Today's
internet age data nature, size and query response changes dynamically
due to huge user load resulting into data start growing unmanageably.
Wal-Mart: 1 million transactions per hour
Twitter: 250 million tweets a day
Facebook: 1 billion messages a day
RDMS
are not design to handle this volume of data since they are generally
design to scale on single server, so user need to buy a bigger machine
to meet this requirement and it will add huge input cost.
Now this data is accessed from mobile devices to desktop. (Data is distributed & urgent)
$300 billion potential annual value to US health care. (Data is valued)
To
meet the need of scalability, performance and consistency required in
this web era NoSQL databases are schema free, easy replication support,
sharding, instead of ACID** it follow BASE**, following CAP** theorem
etc.
** ACID is Atomicity, Consistency, Isolation, Durability. BASE is Basically Available, Soft State, and Eventually Consistent. CAP is Consistency , Availability , Partition tolerance
Schema free: There is no predefined schema for NoSQL databases.
Easy Replication Support:
NoSQL databases employ asynchronous replication, which allows write to
complete more quickly since they don’t depend on extra network traffic.

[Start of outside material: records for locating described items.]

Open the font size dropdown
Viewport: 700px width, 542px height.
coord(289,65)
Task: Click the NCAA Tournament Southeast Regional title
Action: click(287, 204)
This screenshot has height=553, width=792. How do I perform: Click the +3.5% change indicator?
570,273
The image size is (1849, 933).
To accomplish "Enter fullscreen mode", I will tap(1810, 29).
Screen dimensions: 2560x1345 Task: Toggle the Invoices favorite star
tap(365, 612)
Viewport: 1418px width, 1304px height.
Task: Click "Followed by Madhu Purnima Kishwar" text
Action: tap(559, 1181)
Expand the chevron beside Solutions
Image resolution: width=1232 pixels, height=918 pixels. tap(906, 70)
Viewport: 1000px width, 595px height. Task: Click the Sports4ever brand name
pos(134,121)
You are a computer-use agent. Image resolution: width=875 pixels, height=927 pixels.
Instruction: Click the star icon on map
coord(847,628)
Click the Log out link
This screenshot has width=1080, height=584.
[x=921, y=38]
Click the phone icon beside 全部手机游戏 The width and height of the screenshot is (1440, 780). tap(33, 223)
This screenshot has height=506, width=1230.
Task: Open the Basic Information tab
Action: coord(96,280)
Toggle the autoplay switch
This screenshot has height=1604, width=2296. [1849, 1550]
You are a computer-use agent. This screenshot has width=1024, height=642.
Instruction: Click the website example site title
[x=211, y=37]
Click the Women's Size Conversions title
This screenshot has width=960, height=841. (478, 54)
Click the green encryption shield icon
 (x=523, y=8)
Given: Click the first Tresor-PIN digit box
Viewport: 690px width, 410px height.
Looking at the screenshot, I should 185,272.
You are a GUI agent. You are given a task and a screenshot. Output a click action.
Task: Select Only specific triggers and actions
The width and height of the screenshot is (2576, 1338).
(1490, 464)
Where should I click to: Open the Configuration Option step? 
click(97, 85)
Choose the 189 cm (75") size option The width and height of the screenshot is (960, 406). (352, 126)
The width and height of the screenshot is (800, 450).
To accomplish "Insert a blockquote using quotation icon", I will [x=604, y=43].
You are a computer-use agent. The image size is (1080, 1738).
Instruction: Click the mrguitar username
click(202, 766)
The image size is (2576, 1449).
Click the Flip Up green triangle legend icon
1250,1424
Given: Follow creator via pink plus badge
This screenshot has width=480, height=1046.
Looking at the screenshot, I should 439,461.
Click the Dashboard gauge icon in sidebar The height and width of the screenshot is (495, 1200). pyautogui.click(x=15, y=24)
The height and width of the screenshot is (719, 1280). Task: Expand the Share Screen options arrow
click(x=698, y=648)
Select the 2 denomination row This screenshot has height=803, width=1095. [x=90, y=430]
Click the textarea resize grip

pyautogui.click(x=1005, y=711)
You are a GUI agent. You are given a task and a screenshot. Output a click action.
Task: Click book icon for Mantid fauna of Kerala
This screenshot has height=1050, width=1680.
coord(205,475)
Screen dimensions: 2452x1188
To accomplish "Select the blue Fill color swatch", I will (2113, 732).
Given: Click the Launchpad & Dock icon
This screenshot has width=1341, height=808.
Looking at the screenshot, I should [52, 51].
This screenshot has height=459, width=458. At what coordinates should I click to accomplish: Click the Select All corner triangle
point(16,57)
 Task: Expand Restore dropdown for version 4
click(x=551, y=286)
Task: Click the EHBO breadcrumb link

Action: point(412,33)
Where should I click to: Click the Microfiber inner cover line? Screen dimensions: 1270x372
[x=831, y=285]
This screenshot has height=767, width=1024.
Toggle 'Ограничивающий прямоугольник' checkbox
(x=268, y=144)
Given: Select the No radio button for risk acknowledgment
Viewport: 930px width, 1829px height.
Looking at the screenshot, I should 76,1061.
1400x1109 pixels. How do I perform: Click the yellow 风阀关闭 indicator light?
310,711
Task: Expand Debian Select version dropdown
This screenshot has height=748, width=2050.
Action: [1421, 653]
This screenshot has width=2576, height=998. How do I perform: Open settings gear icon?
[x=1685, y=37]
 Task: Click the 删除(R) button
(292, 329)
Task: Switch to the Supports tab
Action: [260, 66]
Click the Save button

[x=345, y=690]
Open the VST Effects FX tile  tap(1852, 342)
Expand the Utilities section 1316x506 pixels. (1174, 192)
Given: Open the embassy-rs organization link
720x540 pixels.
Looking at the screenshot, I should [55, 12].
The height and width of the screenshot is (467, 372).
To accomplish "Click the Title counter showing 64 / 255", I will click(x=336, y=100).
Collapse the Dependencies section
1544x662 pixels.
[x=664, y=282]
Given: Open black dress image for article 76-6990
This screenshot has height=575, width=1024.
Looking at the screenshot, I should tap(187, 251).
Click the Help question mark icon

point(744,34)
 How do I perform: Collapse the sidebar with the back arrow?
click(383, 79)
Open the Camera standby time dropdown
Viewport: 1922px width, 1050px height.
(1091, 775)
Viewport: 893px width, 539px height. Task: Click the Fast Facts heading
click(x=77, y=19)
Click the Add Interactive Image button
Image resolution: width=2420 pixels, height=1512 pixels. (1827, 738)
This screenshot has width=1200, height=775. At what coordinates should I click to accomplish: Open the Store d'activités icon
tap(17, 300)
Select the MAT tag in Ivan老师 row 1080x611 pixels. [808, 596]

Horizontal Scaling: NoSQL databases split tables across different server, but with only instance of the same data.
Sharding: NoSQL can perform sharding. In which records (rows) are distributed across many database server.
BASE instead of ACID: NoSQL databases emphasis on performance and availability.
Basic Availability:
NoSQL use replication to reduce the likelihood of data unavailability
and use sharding, or partitioning the among many different storage
server, to make any remaining failure partial. The result is a system
that is always available, even if subsets of the data become unavailable
for short period of time.
Soft State: NoSQL systems allow data to be inconsistent and relegate designing around such inconsistencies to application developers.
Eventual Consistency:
Although applications must deal with instantaneous consistency, NoSQL
systems ensure that at some future point in time the data assumes a
consistent state. In NoSQL it guarantees consistency only at some
un-define future time.
Here
is one important theorem of distributed computer system CAP theorem or
Brewer’s theorem, which is followed by NoSQL databases.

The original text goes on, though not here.